Department of Neurosurgery, Haaglanden Medical Center, The Hague, The Netherlands.

Copyright

(Copyright © 2018, Minerva Medica)

DOI

10.23736/S0390-5616.17.04255-2

PMID

29125266

Abstract

BACKGROUND: Patients presenting with an early GCS score of 3-5 after blunt or penetrating skull-brain assaults are categorized as having sustained a very severe Traumatic Brain Injury (vs-TBI). This category is often overlooked in literature. Impact on patients and families lives however is huge and the question "whether to surgically treat or not" frequently poses a dilemma to treating physicians. Little is known about mortality and outcome, compared to what is known for the group of severe TBI patients (s-TBI) (GCS 3- 8). The main goal of this review is creating more awareness for the neurosurgical treatment of this patient group.

METHODS: A literature search (2000-2017) was conducted discussing 'severe TBI (GCS 3- 8)', '(neuro)surgical management' and 'outcome'. Ultimately 45 out of 2587 articles were included for further analysis.

RESULTS: Mortality rates and unfavourable outcome are high for s-TBI patients and as expected higher for vs-TBI patients. Mortality rates reach up to 100% for specific subgroups with GCS=3 and bilaterally fixed dilated pupils. Functional outcome was generally poor, but sometimes, although seldom, favourable in specific groups of vs-TBI patients after neurosurgical intervention. Factors like initial GCS, pupillary abnormalities and age seem to be associated with worse outcome.
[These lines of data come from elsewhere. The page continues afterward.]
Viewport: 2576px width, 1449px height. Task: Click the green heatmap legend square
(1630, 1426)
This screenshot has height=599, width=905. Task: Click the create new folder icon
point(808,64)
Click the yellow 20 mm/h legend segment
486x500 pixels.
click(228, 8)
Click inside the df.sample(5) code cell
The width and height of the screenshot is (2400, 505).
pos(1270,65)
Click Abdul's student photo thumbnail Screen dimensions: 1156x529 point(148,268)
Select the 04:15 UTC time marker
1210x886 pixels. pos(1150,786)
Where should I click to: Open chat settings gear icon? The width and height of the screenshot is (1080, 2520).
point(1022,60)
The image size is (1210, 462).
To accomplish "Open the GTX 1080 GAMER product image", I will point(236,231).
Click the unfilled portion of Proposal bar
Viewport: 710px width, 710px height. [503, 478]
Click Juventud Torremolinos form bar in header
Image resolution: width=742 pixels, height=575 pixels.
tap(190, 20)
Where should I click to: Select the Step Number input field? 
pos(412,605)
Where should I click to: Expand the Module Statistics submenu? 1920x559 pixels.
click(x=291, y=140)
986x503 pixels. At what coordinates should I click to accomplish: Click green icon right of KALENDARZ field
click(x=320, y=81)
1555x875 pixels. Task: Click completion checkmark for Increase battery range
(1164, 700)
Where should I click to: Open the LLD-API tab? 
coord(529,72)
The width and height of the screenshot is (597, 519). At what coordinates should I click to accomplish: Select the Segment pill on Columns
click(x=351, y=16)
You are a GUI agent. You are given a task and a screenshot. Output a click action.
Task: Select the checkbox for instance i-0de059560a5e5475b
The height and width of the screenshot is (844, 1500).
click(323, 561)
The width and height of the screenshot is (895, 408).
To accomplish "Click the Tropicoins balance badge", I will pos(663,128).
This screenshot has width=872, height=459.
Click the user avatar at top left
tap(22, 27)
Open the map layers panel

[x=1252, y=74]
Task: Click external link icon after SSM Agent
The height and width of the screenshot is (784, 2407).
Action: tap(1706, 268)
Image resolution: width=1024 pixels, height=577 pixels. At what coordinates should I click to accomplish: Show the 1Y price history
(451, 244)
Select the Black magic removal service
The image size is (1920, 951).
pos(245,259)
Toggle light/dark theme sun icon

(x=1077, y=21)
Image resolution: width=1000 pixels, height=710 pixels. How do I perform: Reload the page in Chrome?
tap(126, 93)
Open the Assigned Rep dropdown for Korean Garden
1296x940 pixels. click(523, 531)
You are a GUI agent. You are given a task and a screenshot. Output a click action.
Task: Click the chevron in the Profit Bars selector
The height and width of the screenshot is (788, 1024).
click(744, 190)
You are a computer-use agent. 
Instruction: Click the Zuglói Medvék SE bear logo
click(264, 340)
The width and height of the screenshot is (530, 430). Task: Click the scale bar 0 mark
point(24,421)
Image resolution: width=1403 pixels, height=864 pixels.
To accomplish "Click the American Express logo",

CONCLUSIONS: Overall this literature review showed high rates of unfavourable outcome and mortality for vs-TBI patients. However, some studies, reporting relatively low mortality rates, reported "good" outcome for specific groups of vs-TBI patients. It is concluded that clinical decision making, in particular those on treatment limitations, should never be taken based on the GCS alone.